Most of the life the Montparnasse quartier is concentrated on boulevard du Montparnasse. The numerous cinemas here – six on the boulevard alone – are almost all of the multi-screen variety, specializing in mass-market French and U.S films. The liveliest point f the boulevard is around Vavin métro, where you’ll find Rodin’s Balzac ruminating over the crossroads, and a cluster of celebrated café’s: the Select, Coupole, Dôme and Rotonde. Their heyday was in the 1910s and 1920s, when artists and poets such as Apollinaire, Chagall, Leger, Modigliani, Picasso and Zadkine rubbed shoulders with exiled revolutionaries, including Lenin and Trotsky, paying a few centimes to occupy tables for hours on end. Even by the 1930s, the fashionable intelligentsias were moving in St-Germain, but the brasseries remain proudly Parisian classics – if no longer Bohemian haunts – and this stretch of the boulevard still stays up late.

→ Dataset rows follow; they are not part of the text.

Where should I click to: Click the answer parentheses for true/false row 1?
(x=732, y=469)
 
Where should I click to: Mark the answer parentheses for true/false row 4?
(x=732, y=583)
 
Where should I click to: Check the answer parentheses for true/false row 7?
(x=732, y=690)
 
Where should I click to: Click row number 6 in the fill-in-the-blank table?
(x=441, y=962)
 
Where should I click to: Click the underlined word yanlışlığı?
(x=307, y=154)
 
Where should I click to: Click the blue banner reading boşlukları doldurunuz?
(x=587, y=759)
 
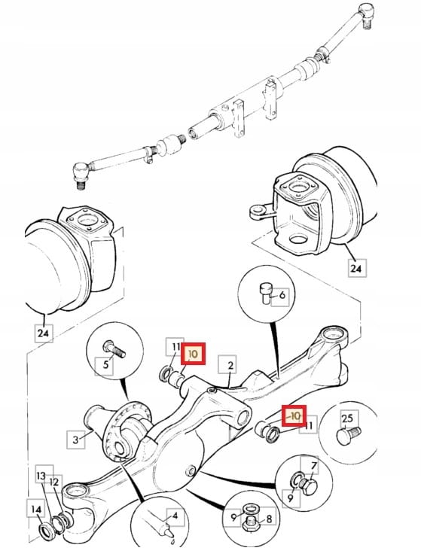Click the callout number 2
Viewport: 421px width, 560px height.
click(230, 365)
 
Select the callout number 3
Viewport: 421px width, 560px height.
click(75, 440)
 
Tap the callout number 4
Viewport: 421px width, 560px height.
click(175, 516)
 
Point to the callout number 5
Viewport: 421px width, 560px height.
click(105, 365)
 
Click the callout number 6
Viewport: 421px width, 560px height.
click(282, 295)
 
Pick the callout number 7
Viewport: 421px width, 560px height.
click(314, 466)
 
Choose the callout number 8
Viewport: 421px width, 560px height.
click(269, 519)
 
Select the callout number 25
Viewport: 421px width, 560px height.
click(347, 418)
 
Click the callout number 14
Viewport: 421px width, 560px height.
click(36, 510)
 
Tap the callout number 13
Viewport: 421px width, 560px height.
click(41, 476)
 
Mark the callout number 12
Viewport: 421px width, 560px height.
click(53, 482)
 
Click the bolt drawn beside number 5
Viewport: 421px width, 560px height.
click(114, 349)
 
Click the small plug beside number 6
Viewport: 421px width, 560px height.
click(266, 294)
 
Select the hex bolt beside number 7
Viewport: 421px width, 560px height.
click(308, 487)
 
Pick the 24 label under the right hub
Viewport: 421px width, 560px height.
click(356, 268)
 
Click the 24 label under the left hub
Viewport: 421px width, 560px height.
click(42, 333)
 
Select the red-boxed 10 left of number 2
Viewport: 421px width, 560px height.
click(193, 354)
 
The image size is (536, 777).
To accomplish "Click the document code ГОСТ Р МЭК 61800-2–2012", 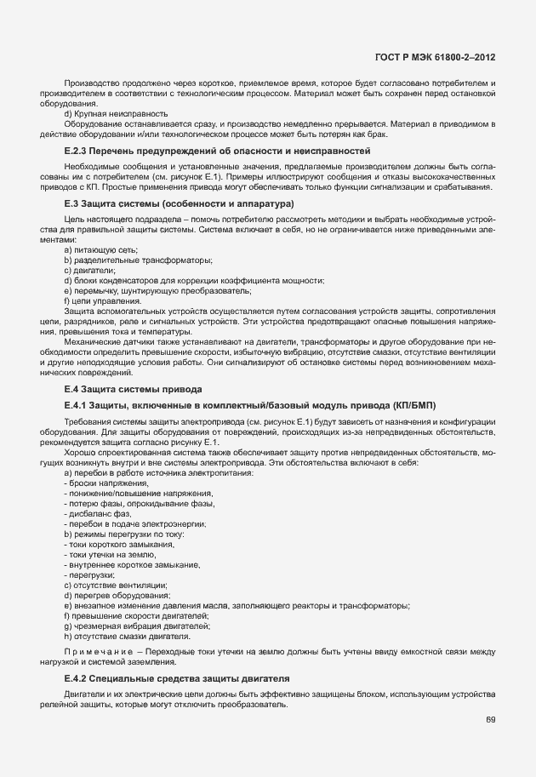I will coord(435,58).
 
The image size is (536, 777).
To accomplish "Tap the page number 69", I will coord(491,720).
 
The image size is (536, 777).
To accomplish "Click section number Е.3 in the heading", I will coord(71,204).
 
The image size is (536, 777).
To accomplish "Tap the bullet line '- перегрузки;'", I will coord(89,574).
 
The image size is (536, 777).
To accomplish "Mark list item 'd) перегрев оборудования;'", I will coord(116,595).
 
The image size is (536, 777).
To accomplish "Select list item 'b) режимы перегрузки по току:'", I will coord(123,534).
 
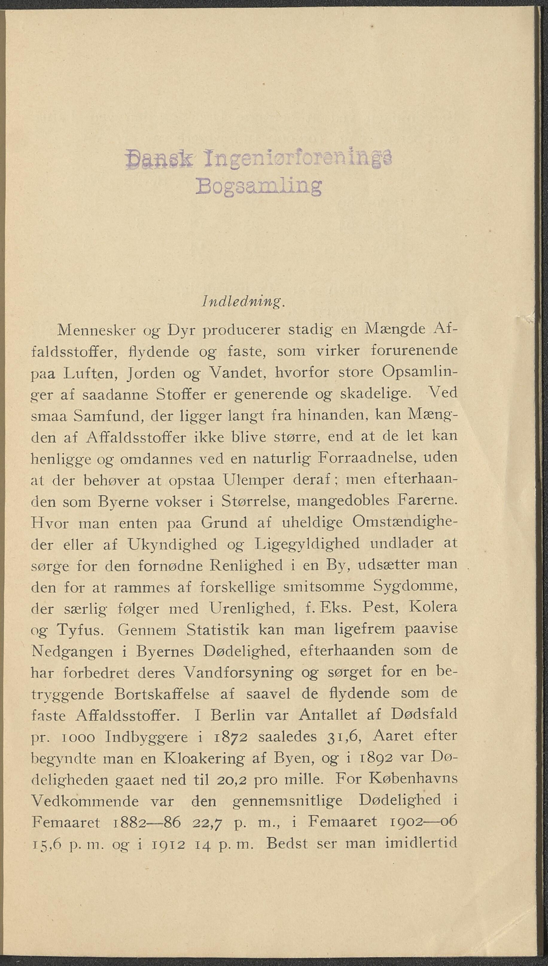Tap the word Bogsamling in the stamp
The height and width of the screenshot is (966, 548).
click(x=258, y=185)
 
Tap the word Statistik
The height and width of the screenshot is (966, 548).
click(x=217, y=629)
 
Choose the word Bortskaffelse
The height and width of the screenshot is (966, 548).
click(x=162, y=694)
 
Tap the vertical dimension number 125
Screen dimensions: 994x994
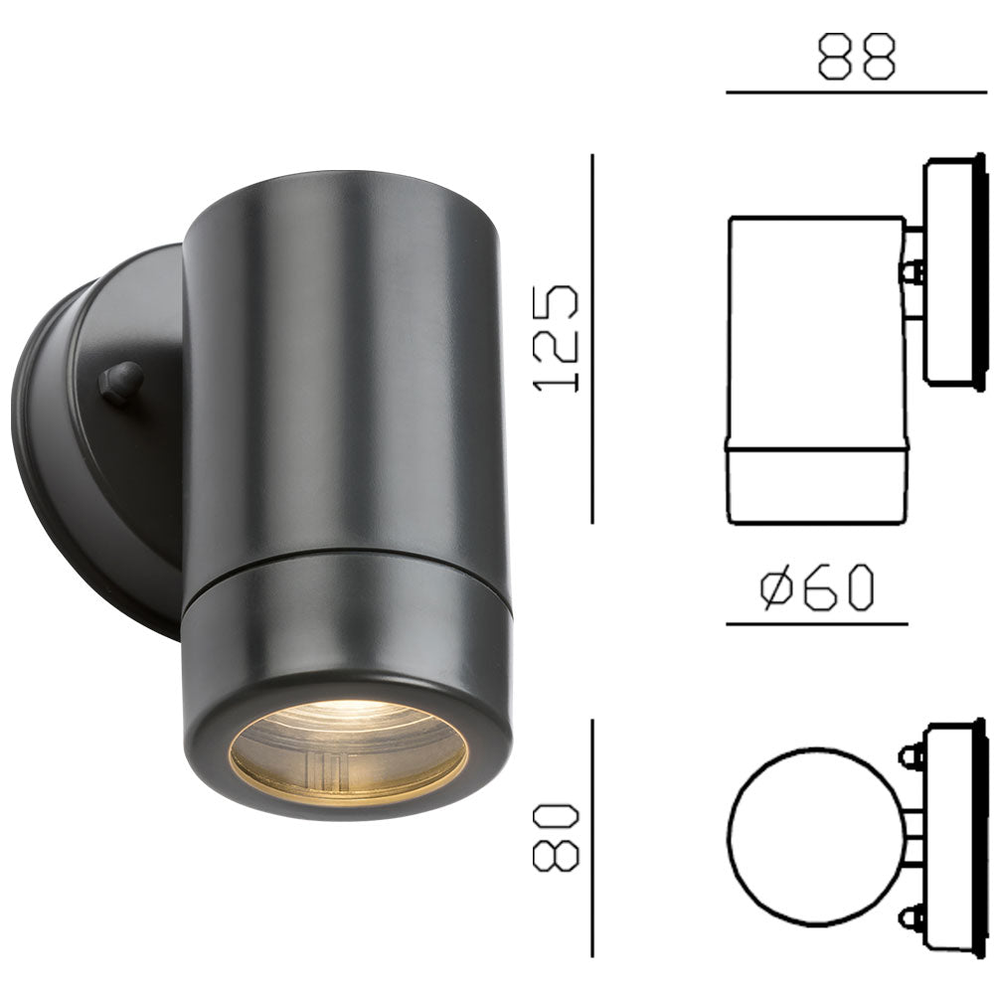coord(556,338)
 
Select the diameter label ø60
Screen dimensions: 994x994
coord(816,588)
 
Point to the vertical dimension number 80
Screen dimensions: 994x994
coord(556,837)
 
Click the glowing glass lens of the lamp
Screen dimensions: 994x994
coord(348,750)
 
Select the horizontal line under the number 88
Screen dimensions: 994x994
coord(856,92)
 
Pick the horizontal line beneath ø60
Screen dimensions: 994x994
coord(816,624)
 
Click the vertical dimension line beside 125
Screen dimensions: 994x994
coord(592,338)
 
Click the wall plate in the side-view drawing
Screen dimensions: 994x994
coord(953,270)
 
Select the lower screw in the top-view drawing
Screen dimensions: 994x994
coord(911,915)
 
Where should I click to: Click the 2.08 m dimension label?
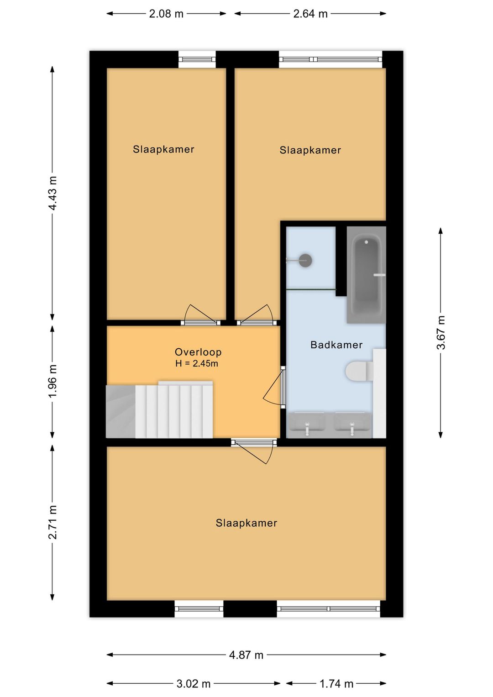point(166,14)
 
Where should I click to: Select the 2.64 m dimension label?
point(310,14)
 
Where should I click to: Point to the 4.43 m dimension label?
point(52,193)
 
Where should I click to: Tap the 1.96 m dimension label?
point(52,381)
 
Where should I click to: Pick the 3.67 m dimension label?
point(441,333)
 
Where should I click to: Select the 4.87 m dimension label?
point(246,655)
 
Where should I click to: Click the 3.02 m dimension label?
point(194,684)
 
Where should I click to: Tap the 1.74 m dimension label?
point(336,684)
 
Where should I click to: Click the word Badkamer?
point(336,345)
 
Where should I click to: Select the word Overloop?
point(198,352)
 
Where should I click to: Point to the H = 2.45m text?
point(197,363)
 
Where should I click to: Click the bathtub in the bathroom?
point(366,274)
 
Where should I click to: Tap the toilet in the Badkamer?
point(360,371)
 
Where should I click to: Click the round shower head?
point(305,260)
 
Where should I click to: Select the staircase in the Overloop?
point(159,409)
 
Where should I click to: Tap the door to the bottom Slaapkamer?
point(254,451)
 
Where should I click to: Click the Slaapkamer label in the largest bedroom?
point(246,523)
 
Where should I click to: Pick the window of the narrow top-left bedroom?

Most of the cafés have moved up market, leaving only the Select as a traditional café. The swankiest literary relic by far, however, is the brasserie Closerie des Lilas, which sits on the corner of the three-lined avenue de l’ Observatoire. In the days when it was a cheap café, Hemingway wrote most of The Sun Also Rises here. The café’s most stirring historical association, however, is with Napoleon’s legendarily brave Marshal Ney, whose sword-wielding statue now marks the spot on the pavement where he died at the hands of a royalist firing squad.